PROBLEM REQUIREMENTS:
What is needed is an exact transcription of the line with "Given: Select the Draw Oval tool" and all the lines that follow it in the entries below; add nothing else.

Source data
===

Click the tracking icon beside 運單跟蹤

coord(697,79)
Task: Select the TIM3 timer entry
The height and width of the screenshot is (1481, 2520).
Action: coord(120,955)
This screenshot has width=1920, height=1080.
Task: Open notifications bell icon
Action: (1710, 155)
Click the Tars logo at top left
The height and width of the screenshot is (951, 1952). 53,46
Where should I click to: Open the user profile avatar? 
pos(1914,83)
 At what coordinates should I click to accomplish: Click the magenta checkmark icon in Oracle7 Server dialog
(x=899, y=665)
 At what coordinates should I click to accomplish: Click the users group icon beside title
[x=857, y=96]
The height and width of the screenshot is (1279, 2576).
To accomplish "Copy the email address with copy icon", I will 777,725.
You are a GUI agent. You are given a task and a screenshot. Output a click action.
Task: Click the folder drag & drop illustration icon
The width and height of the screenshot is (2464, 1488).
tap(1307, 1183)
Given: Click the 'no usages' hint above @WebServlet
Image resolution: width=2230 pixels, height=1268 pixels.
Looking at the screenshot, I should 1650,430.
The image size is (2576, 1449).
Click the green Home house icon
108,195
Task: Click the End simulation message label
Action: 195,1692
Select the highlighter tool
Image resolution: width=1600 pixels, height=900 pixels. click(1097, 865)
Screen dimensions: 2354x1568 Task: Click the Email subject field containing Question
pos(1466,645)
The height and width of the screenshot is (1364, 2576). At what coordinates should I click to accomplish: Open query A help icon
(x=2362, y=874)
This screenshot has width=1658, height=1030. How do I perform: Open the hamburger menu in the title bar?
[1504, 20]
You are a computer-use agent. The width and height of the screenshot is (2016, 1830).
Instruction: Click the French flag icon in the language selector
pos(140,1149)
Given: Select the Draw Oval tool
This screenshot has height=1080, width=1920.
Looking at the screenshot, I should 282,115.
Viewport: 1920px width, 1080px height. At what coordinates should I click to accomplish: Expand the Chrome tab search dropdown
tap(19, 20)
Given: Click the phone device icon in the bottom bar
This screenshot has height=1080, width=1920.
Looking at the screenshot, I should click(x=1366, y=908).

===

ANSWER BOX:
Given: Select the Draw Oval tool
This screenshot has height=1080, width=1920.
Looking at the screenshot, I should 282,115.
Viewport: 1920px width, 1080px height. At what coordinates should I click to accomplish: Expand the Chrome tab search dropdown
tap(19, 20)
Given: Click the phone device icon in the bottom bar
This screenshot has height=1080, width=1920.
Looking at the screenshot, I should click(x=1366, y=908).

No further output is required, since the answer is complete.